ECONOMY

Euro jobless scourge seen defying leaders’ 120-bln-euro billion push

European Union leaders pondering the fruits of a 120 billion-euro ($163 billion) push to jump-start the economy and create jobs can look to data this week for evidence of how little has been achieved.

The euro-area unemployment rate probably held near a record in November at 12.1 percent, according to the median estimate in a Bloomberg News survey of economists. That report on Jan. 8 follows tomorrow’s release of December consumer-price data. Analysts see inflation hovering near the four-year low that preceded a surprise interest-rate cut a month earlier by the European Central Bank.

In December, EU leaders acknowledged their struggle to create jobs, 18 months after they unveiled the Compact for Growth and Jobs, saying unemployment remains “unacceptably high.” Governments are relying for continued support from the ECB, which may this week repeat its vow to keep its policy accommodative for “as long as necessary.”

“Unemployment is bound to remain high amid a sluggish recovery,” said Tobias Blattner, senior economist at Bank of America Merrill Lynch in London. “And with credit remaining scarce and expensive in large parts of the euro area, inflation will fail to creep higher. Deflation fears, however, are unlikely to materialize.”
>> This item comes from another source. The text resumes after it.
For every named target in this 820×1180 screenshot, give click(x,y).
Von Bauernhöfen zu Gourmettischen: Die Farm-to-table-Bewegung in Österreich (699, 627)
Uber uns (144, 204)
The euro was little changed against the dollar today, trading at $1.3579 at 8:36 a.m. in Brussels. The Stoxx Europe 600 Index was up 0.6 percent at 327.64.

With the euro-zone economy battered by the debt crisis and slow to shake off a record-long recession, policy makers are struggling to find a recipe for growth. The ECB estimates that the euro-area economy contracted 0.4 percent in 2013 and will expand 1.1 percent this year.

Meager growth has forced European companies to shed jobs in a bid to cut costs and remain competitive. Last month, European Aeronautic, Defence and Space Co. said that it would cut 5,800 jobs in Germany, France, Spain and the U.K. Veolia Eau France said that it would open talks on about 700 voluntary departures.

Such staff reductions will keep the jobless rate at 12.1 percent on average this year, before dipping in 2015, according to a Bloomberg survey of economists.

When EU leaders announced their growth and jobs initiative in June 2012, the unemployment rate was 11.4 percent. Their program of “fast-acting growth measures” included earmarking 55 billion euros of structural funds for small business and youth employment. They also added 10 billion euros to the capital of the European Investment Bank, “increasing its overall lending capacity by 60 billion euros.”

In Spain, which has the euro area’s second-highest unemployment rate, the number of jobless fell by 107,600 in December from the previous month to 4.7 million, the Labor Ministry in Madrid said last week.

By contrast, economists forecast the German jobless rate as defined by national standards, set for release tomorrow, to remain at 6.9 percent, a Bloomberg survey shows. The level comparable with other euro countries was 5.2 percent in October, the second-lowest after Austria, while Greece has the highest rate at 27.4 percent.

Euro-zone unemployment “is likely to stay at a very high level for some considerable time to come,” said Howard Archer, chief European and U.K. economist at IHS Global Insight in London. “That’s got to have a limiting impact on consumer spending, particularly when you think how weak wage growth is in most countries.”

Tomorrow’s euro-area December inflation report will probably show consumer prices grew 0.9 percent from a year earlier, the same rate as a month earlier. The EU’s statistics agency in Luxembourg will publish the inflation data at 11 a.m. local time and the unemployment numbers at the same time on Wednesday.

After cutting its main refinancing rate to a record-low 0.25 percent in November, the ECB sees “no immediate need to act” further on “encouraging signs” that the euro area’s crisis is easing, President Mario Draghi said on Dec. 28 in an interview published in Der Spiegel.

The ECB will leave its key rate unchanged on Jan. 9, according to all 50 economists in a Bloomberg News survey.

This week’s “data will likely provide a message similar to that of the previous months: low inflation in an environment of an uneven recovery,” said Jacques Cailloux, chief European economist at Nomura International Plc in London. “The ECB is getting what it expected, so it’s hard to see them responding with any kind of action. Individual economies aren’t improving at the same speed, but overall there’s no indication that the euro-area recovery is faltering.”

The nascent recovery is reflected in improving economic confidence. The European Commission will publish the results of its December survey on Jan. 9, with the gauge forecast to rise to 99.1, the highest since July 2011, according to a Bloomberg survey of economists.